Your goal
Recast the data as a two-column Markdown table, headed "No." and "Text", from the line containing "the +800 row" through the line containing "Action: tap(765, 370)", both included. Give each nonblank line its own row with a running number under "No." and the line under "Text".

Record extracts
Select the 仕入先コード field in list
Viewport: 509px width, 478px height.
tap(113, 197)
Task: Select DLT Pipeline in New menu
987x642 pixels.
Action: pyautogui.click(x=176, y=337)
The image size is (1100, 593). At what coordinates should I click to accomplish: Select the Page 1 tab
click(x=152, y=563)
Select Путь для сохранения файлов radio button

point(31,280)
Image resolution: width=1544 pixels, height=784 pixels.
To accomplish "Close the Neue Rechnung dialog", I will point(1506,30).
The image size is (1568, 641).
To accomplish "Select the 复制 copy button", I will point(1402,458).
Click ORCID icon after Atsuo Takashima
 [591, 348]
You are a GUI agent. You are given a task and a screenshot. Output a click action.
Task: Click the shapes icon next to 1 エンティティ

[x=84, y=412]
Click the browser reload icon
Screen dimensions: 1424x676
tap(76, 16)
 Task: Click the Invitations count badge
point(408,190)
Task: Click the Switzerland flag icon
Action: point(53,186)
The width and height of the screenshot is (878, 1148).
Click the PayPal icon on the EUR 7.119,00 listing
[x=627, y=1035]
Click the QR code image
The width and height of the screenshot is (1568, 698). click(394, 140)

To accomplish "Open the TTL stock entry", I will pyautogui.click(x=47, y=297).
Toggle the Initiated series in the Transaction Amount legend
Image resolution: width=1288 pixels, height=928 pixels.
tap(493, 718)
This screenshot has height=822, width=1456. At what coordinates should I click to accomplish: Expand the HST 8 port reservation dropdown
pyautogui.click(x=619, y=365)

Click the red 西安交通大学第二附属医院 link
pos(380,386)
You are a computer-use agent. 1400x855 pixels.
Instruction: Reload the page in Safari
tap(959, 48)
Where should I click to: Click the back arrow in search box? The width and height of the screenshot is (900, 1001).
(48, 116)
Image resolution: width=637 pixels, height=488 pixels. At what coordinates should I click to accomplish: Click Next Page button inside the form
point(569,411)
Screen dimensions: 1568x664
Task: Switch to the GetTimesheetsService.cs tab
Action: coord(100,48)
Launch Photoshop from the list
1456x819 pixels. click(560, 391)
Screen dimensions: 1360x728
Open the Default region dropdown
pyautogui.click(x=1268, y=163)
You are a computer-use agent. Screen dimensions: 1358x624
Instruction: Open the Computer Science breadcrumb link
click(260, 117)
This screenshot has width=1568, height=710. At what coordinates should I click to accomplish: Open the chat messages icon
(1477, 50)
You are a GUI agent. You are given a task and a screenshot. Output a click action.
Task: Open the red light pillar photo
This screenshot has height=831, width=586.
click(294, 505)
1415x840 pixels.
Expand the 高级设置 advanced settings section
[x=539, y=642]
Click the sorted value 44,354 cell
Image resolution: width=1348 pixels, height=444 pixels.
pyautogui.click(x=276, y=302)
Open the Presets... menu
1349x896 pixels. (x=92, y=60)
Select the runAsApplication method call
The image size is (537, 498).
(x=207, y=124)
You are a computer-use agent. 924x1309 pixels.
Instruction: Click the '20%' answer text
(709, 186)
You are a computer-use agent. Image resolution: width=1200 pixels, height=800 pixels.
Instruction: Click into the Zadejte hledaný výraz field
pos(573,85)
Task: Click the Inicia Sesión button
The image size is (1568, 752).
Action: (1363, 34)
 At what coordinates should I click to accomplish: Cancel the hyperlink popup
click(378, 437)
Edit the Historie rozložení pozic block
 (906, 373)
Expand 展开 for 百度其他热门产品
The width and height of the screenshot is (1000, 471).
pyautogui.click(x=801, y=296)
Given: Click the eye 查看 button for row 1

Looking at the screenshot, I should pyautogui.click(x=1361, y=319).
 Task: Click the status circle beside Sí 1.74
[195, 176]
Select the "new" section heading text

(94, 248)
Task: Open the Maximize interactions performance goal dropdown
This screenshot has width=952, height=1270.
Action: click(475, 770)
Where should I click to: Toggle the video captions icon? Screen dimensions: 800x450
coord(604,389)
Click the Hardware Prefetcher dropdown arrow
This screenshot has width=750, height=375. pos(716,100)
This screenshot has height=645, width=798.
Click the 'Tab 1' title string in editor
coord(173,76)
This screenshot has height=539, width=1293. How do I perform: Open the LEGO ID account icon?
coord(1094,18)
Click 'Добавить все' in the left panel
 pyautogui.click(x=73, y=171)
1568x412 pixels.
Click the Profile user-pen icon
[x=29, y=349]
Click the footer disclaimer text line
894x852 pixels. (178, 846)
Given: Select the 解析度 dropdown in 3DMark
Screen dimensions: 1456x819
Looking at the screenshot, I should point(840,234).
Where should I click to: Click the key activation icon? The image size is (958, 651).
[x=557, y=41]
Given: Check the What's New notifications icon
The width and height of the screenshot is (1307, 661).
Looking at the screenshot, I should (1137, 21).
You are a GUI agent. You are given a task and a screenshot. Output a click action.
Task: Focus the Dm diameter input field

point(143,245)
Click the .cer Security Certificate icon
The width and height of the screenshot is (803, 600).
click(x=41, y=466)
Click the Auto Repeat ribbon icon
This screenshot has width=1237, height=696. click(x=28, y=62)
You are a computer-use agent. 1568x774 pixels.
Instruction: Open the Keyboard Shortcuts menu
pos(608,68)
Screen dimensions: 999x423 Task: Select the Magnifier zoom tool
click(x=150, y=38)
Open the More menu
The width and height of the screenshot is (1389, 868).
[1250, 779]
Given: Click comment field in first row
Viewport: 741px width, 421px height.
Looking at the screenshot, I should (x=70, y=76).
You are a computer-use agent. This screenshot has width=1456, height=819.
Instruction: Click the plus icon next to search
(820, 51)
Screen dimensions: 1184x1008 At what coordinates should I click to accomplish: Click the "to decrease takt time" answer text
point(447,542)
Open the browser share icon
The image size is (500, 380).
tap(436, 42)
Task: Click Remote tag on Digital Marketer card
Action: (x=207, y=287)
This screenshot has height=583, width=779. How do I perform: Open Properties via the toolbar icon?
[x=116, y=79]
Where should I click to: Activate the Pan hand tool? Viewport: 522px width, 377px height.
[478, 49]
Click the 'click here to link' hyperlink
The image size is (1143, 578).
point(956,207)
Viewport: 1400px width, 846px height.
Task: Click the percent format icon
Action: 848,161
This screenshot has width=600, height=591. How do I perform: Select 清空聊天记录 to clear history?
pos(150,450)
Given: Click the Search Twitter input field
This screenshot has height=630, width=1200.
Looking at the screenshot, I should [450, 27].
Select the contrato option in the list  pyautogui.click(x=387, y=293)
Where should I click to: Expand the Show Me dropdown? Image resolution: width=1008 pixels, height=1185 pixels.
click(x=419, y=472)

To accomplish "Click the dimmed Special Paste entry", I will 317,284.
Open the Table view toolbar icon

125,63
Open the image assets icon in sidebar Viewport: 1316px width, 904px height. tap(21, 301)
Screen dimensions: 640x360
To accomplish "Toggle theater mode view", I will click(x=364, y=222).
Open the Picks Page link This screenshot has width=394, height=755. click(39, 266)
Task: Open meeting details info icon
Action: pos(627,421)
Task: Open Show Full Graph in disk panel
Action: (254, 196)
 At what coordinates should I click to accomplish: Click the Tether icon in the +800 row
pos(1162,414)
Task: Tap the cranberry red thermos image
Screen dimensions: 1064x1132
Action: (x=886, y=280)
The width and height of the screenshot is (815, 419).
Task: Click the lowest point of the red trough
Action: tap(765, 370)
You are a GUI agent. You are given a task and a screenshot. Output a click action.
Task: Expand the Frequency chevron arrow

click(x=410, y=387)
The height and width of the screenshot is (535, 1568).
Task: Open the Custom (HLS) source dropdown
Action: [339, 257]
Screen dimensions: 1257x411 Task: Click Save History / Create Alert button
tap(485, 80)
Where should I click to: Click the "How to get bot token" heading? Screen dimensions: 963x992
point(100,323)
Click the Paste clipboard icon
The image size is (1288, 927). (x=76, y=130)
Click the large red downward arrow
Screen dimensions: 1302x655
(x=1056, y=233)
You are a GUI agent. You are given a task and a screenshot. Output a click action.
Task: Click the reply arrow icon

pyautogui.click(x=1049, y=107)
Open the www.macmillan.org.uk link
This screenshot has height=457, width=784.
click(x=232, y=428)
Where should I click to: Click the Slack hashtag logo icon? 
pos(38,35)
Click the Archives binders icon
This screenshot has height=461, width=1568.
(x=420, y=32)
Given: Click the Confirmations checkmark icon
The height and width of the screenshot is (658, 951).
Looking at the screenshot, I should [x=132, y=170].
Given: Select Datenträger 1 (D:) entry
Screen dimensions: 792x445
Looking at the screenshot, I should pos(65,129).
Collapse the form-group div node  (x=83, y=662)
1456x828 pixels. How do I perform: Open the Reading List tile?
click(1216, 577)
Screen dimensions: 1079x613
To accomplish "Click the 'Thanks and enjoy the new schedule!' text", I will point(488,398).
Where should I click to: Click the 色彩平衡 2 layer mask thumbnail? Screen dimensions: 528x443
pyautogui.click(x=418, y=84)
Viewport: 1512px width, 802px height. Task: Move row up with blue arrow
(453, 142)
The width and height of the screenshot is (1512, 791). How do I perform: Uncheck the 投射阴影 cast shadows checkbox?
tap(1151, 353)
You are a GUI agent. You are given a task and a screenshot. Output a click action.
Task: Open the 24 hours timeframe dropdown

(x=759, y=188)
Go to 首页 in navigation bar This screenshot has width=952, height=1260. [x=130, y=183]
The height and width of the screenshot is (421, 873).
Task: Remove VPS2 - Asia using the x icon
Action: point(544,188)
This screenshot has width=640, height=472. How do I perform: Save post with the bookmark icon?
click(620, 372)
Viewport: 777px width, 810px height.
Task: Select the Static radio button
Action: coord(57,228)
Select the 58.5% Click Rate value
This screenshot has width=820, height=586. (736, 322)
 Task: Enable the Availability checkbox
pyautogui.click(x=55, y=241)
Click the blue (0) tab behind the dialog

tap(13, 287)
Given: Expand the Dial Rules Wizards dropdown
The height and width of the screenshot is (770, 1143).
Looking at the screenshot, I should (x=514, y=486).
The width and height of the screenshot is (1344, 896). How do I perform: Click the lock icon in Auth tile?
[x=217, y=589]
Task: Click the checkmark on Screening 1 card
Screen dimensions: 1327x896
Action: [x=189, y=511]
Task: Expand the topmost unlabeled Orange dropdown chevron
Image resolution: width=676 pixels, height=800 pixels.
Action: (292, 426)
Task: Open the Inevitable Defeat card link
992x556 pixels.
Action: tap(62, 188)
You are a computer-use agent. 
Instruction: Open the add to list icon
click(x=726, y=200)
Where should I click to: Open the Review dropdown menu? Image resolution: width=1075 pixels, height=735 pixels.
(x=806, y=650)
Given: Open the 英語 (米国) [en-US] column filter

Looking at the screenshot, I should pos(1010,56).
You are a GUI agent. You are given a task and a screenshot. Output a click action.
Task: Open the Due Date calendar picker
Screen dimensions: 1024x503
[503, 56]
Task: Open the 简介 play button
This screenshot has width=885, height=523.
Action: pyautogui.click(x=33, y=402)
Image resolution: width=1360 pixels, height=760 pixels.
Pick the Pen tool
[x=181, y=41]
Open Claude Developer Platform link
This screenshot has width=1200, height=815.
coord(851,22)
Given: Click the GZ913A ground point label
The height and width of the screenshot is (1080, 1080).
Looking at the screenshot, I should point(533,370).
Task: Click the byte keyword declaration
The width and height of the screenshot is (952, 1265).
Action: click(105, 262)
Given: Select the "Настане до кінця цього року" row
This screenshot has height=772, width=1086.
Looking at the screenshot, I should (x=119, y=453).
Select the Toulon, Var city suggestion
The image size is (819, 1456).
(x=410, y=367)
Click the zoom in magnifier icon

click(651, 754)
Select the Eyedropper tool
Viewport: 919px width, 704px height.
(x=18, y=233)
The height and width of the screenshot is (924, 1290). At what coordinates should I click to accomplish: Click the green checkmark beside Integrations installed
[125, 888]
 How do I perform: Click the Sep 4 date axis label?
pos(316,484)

Problem solution
| No. | Text |
|---|---|
| 1 |  At what coordinates should I click to accomplish: Click the Tether icon in the +800 row |
| 2 | pos(1162,414) |
| 3 | Task: Tap the cranberry red thermos image |
| 4 | Screen dimensions: 1064x1132 |
| 5 | Action: (x=886, y=280) |
| 6 | The width and height of the screenshot is (815, 419). |
| 7 | Task: Click the lowest point of the red trough |
| 8 | Action: tap(765, 370) |